LATHROP – It seemed like such a great idea.

On a bright, sunny day you grab your kids and a blanket and your iPad and head down to your neighborhood park and spend the afternoon watching a movie on Netflix while the kids frolic away on the playground.

It’s almost like a modern-age Norman Rockwell painting.

But at the end of the day, the $267,000 price tag – not to mention the $10,000 in annual expenses – to put Wi-Fi in some of Lathrop’s more popular parks was too much for the city council to approve.

Several months ago Vice Mayor Omar Ornelas brought up the idea that the city could blanket its parks with Wi-Fi transmitters that would make it possible for people to stay connected when they were out enjoying the open space that the community has to offer.
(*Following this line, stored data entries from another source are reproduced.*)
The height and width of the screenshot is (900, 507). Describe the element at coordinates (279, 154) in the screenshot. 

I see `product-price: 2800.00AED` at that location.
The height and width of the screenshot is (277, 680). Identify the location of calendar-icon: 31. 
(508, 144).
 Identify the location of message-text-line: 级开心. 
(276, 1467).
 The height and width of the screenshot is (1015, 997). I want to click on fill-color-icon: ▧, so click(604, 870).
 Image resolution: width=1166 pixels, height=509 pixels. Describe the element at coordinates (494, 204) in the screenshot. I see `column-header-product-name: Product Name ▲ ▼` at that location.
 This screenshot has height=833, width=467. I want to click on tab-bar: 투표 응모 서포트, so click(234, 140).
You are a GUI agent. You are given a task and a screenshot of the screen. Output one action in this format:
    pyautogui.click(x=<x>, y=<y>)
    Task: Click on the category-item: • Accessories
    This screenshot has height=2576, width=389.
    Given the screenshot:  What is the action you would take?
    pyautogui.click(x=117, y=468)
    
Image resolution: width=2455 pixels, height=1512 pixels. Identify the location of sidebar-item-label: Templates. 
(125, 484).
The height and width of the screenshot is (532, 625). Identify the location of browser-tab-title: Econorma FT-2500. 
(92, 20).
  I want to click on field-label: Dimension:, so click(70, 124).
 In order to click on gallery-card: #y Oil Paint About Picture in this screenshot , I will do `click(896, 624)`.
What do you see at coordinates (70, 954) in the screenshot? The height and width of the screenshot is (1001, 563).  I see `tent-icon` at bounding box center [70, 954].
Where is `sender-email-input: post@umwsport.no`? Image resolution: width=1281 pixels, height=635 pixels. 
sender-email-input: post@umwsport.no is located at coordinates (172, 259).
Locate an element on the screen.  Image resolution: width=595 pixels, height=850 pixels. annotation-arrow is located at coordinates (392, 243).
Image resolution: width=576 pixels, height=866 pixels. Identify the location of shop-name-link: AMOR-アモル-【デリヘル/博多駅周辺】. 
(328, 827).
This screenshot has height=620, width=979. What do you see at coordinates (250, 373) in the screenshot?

The only problem? That would have cost significantly more than the trimmed down proposal that sat before the council Monday night.

Even then, not even Ornleas could justify spending a quarter of a million dollars just so Facebook updates could come through in real-time.

And some of his colleagues definitely didn’t approve of the concept.

“We need to look at, when we’re spending money, is it something that we need or is it something that we’d like?” councilman Steve Dresser asked. “When you go out there and get something and hope that somebody is going to pick up the tab later – I think there is something wrong with that. I think that there is a lesson to be learned in there.”

Part of Dresser’s argument centered around the fact that the city has more than 250 registered sex offenders, and offering unrestricted wireless access in public places might not be the safest idea.

He also spelled out a laundry list of capital improvement projects that could be better served with the money that would have gone towards the Wi-Fi project – everything from parks maintenance and graffiti removal to street light repair and the construction of a restroom at the dog park.

The funding would have come out of Lathrop’s general fund reserves.

But the fact that Dresser talked to 72 people and found that only four were in favor of the project didn’t seem to weigh on Councilman Paul Akinjo, who recognized the proposal as a way to move the city forward with the changing technological times.

If it was purely a monetary reason not to vote for the issue, he said, he could back it. Anything else would have been a detriment to the residents of the community.

“Is it the cost or the backwardness of it?” Akinjo asked. “If it’s the cost then fine – we can shelve it. But to say that the citizens of Lathrop don’t deserve wireless, I think, is taking a backwards attitude towards advancement.

“There is no going backwards in this country – this country is never going back to the olden days. And we need to accept that.”